Given request
Return, verbatim, the lines of the records running from the line containing "Switch to the 测试用例 tab" through the line containing "(x=794, y=129)", with both of those lines included.

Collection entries
□ □ □ □

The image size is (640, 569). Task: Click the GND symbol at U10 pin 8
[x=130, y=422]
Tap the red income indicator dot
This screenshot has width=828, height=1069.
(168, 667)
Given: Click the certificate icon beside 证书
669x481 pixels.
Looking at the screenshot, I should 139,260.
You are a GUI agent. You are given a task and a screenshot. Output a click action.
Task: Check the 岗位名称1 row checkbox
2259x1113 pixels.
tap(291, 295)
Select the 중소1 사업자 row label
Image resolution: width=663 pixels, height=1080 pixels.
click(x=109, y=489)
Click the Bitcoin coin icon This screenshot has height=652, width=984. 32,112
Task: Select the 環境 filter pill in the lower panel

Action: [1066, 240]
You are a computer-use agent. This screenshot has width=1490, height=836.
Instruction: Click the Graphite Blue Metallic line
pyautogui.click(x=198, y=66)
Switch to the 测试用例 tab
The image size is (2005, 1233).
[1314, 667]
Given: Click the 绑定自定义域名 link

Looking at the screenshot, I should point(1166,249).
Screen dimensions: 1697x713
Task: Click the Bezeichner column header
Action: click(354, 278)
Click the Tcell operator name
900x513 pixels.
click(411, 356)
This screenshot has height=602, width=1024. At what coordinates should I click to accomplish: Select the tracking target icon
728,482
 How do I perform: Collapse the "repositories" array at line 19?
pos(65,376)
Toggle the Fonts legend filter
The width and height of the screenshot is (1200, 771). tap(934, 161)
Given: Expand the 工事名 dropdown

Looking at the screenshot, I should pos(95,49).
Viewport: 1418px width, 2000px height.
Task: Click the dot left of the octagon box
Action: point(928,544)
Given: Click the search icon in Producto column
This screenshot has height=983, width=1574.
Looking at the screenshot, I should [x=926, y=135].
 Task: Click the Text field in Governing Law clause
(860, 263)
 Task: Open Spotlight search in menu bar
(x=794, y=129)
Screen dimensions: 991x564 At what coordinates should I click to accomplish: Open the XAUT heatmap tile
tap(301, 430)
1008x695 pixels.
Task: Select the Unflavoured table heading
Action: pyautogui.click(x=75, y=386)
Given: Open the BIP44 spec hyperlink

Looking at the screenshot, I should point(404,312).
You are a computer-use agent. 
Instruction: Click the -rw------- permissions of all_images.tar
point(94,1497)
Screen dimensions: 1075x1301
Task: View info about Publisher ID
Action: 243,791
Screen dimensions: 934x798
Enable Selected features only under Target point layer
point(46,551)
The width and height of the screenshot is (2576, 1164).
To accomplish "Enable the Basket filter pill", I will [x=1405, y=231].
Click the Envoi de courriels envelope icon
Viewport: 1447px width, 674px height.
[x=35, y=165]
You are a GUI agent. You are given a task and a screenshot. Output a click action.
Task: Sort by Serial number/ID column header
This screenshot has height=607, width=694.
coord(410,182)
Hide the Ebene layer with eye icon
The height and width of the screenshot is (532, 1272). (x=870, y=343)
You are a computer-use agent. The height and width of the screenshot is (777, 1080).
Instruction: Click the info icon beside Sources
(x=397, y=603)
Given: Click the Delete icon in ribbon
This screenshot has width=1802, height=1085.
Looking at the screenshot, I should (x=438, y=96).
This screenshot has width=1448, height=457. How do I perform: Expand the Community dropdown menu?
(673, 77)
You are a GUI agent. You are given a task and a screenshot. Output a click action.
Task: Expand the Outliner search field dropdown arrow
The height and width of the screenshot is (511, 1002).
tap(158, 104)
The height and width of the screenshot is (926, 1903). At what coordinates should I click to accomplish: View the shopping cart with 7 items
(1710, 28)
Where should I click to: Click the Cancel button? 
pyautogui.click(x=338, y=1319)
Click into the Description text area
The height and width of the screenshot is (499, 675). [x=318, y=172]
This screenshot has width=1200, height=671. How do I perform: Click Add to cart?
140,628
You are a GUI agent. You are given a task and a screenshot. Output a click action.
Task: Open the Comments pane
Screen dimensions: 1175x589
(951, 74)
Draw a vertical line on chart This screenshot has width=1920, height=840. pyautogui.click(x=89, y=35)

□ □ □ □

Full output
Switch to the 测试用例 tab
The image size is (2005, 1233).
[1314, 667]
Given: Click the 绑定自定义域名 link

Looking at the screenshot, I should point(1166,249).
Screen dimensions: 1697x713
Task: Click the Bezeichner column header
Action: click(354, 278)
Click the Tcell operator name
900x513 pixels.
click(411, 356)
This screenshot has height=602, width=1024. At what coordinates should I click to accomplish: Select the tracking target icon
728,482
 How do I perform: Collapse the "repositories" array at line 19?
pos(65,376)
Toggle the Fonts legend filter
The width and height of the screenshot is (1200, 771). tap(934, 161)
Given: Expand the 工事名 dropdown

Looking at the screenshot, I should pos(95,49).
Viewport: 1418px width, 2000px height.
Task: Click the dot left of the octagon box
Action: point(928,544)
Given: Click the search icon in Producto column
This screenshot has height=983, width=1574.
Looking at the screenshot, I should [x=926, y=135].
 Task: Click the Text field in Governing Law clause
(860, 263)
 Task: Open Spotlight search in menu bar
(x=794, y=129)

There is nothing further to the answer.